* INSTRUCTIONS FOR THE TASK *
Give back, word for word, only the lines from the opening of the records through the one with "Click Gestionar servidors DNS link". Pictures stay out.

[Opening MATERIAL SHOWN section]

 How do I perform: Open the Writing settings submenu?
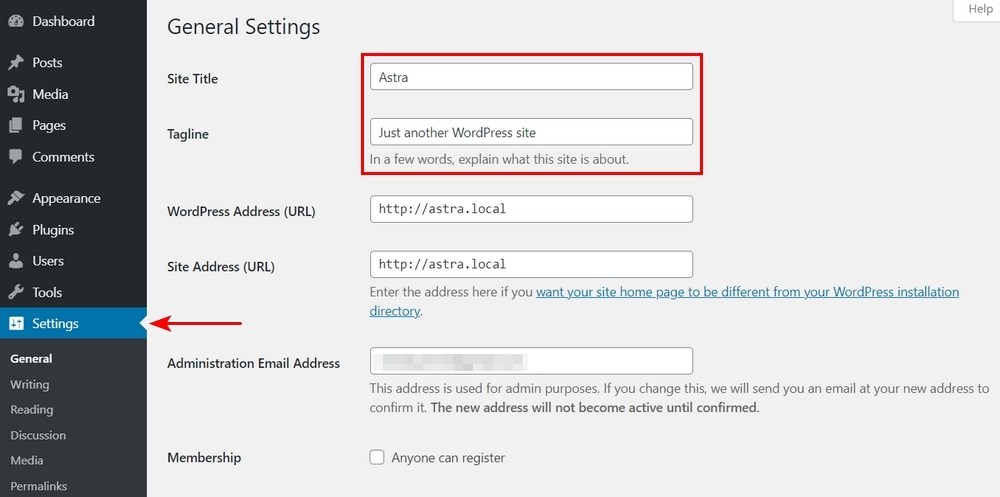(x=29, y=384)
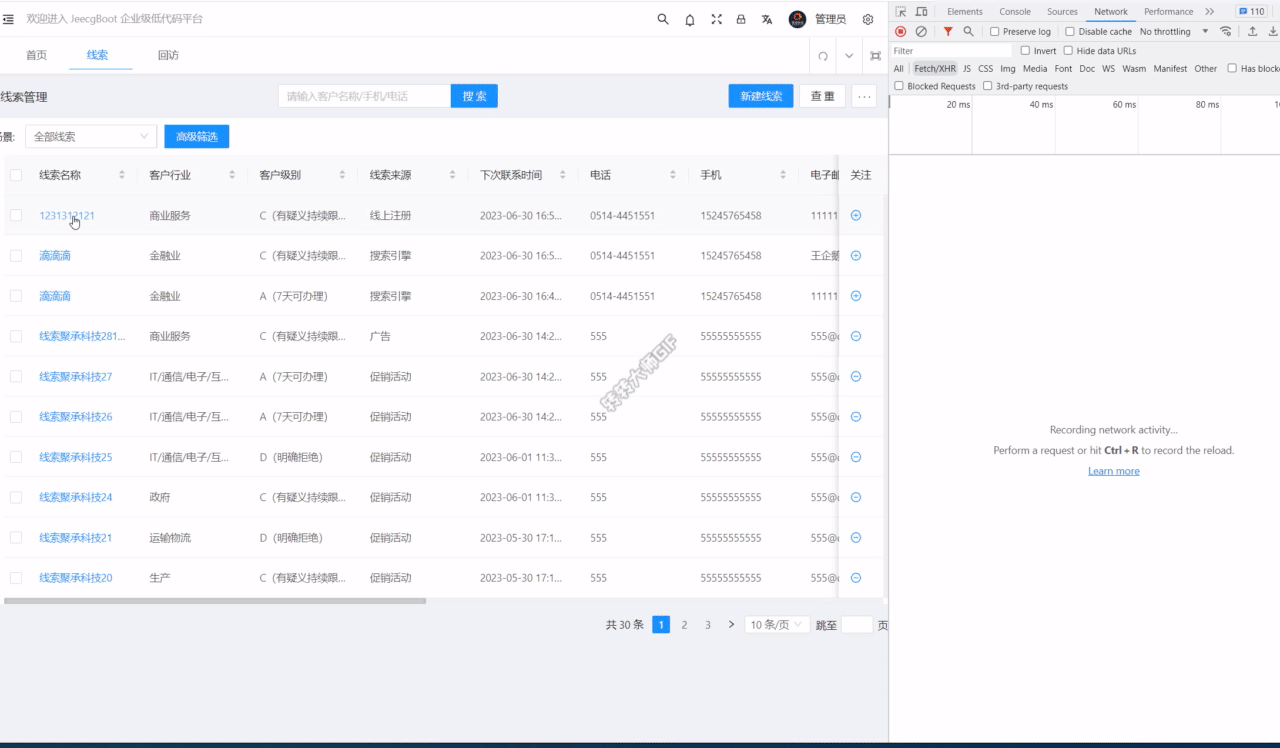1280x748 pixels.
Task: Switch to the Console tab in DevTools
Action: coord(1014,11)
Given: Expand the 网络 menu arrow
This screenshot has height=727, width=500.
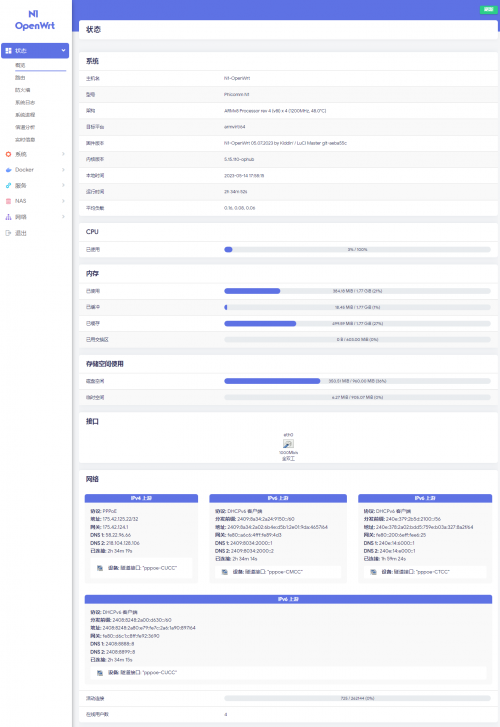Looking at the screenshot, I should [64, 217].
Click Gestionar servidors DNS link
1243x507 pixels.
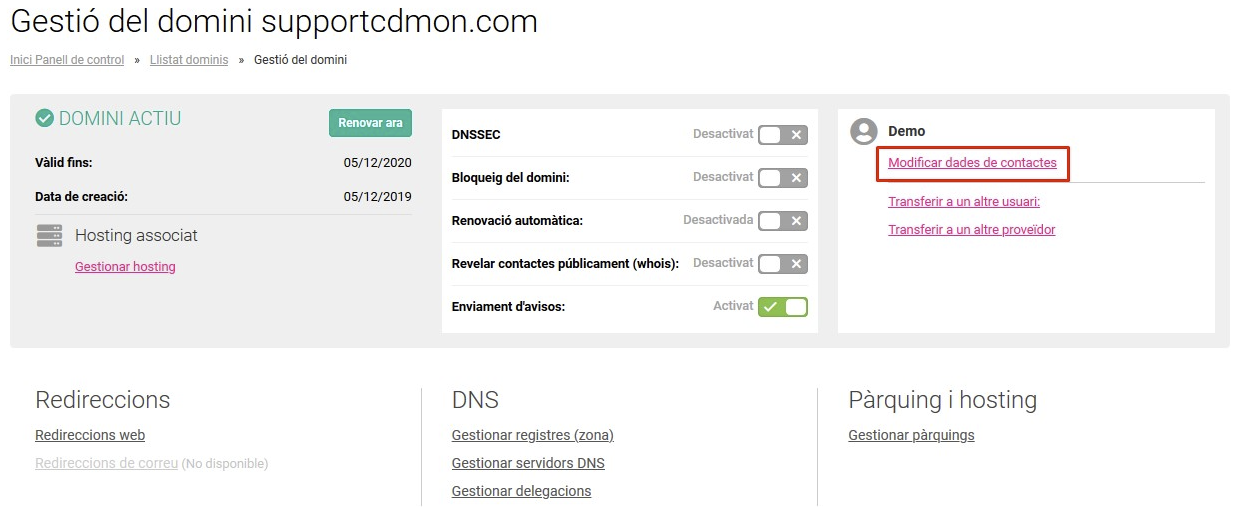(528, 463)
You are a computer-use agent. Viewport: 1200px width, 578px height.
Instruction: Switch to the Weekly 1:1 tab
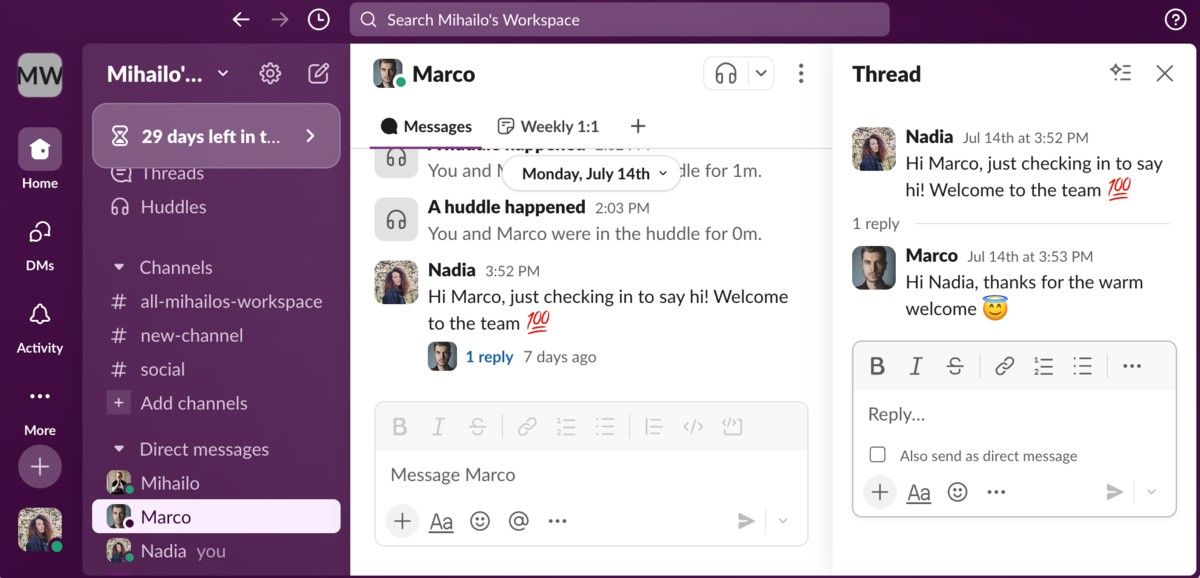548,126
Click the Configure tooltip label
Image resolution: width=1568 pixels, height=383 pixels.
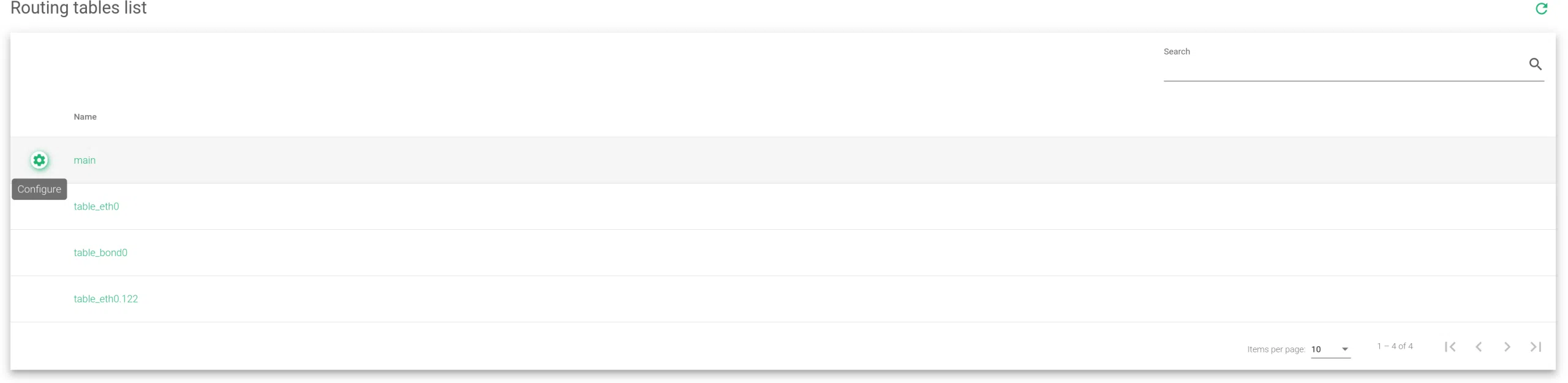39,189
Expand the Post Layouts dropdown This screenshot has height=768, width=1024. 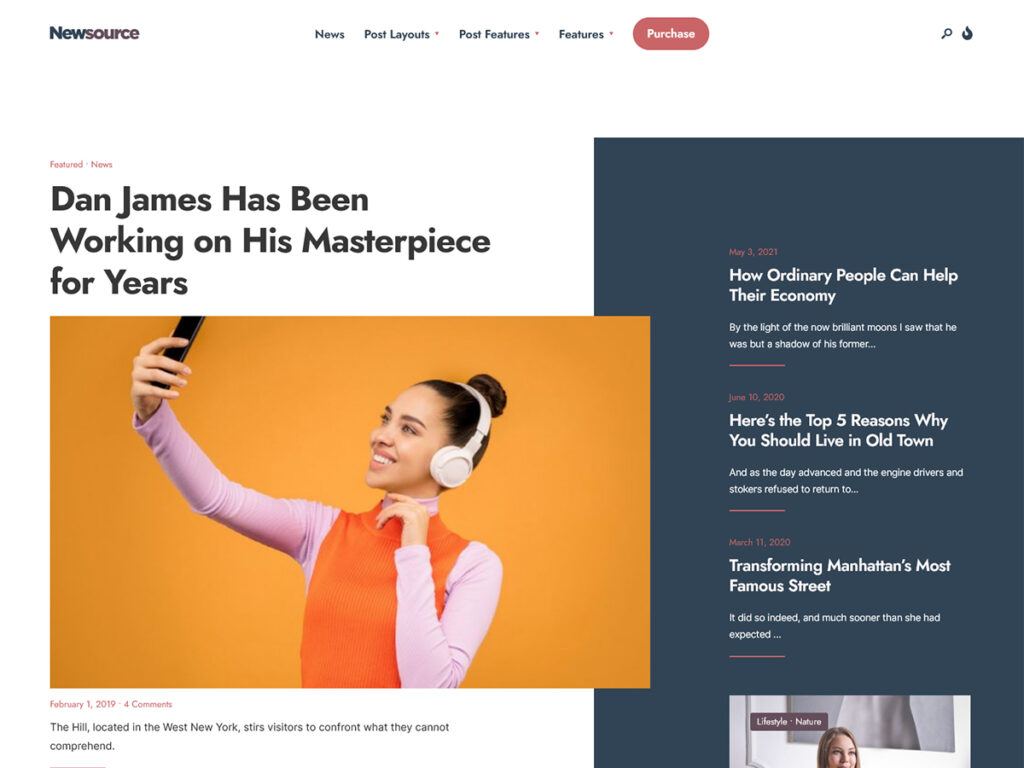point(402,34)
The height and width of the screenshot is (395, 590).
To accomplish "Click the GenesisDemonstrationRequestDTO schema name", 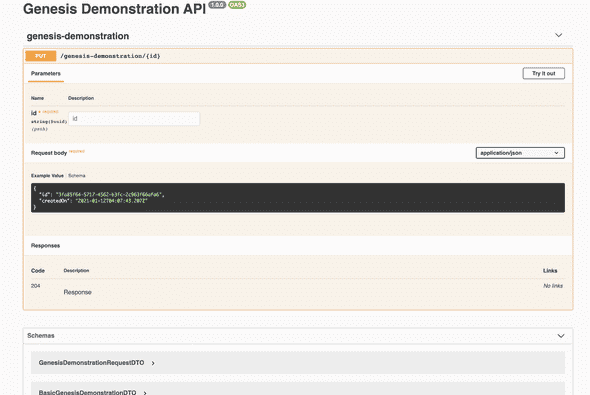I will [91, 363].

[Closing MATERIAL SHOWN section]

* RESULT OF THE EXERCISE *
 How do I perform: Open the Writing settings submenu?
(x=29, y=384)
1280x748 pixels.
Task: Switch to the Console tab in DevTools
Action: coord(1014,11)
Given: Expand the 网络 menu arrow
This screenshot has height=727, width=500.
Looking at the screenshot, I should [64, 217].
Click Gestionar servidors DNS link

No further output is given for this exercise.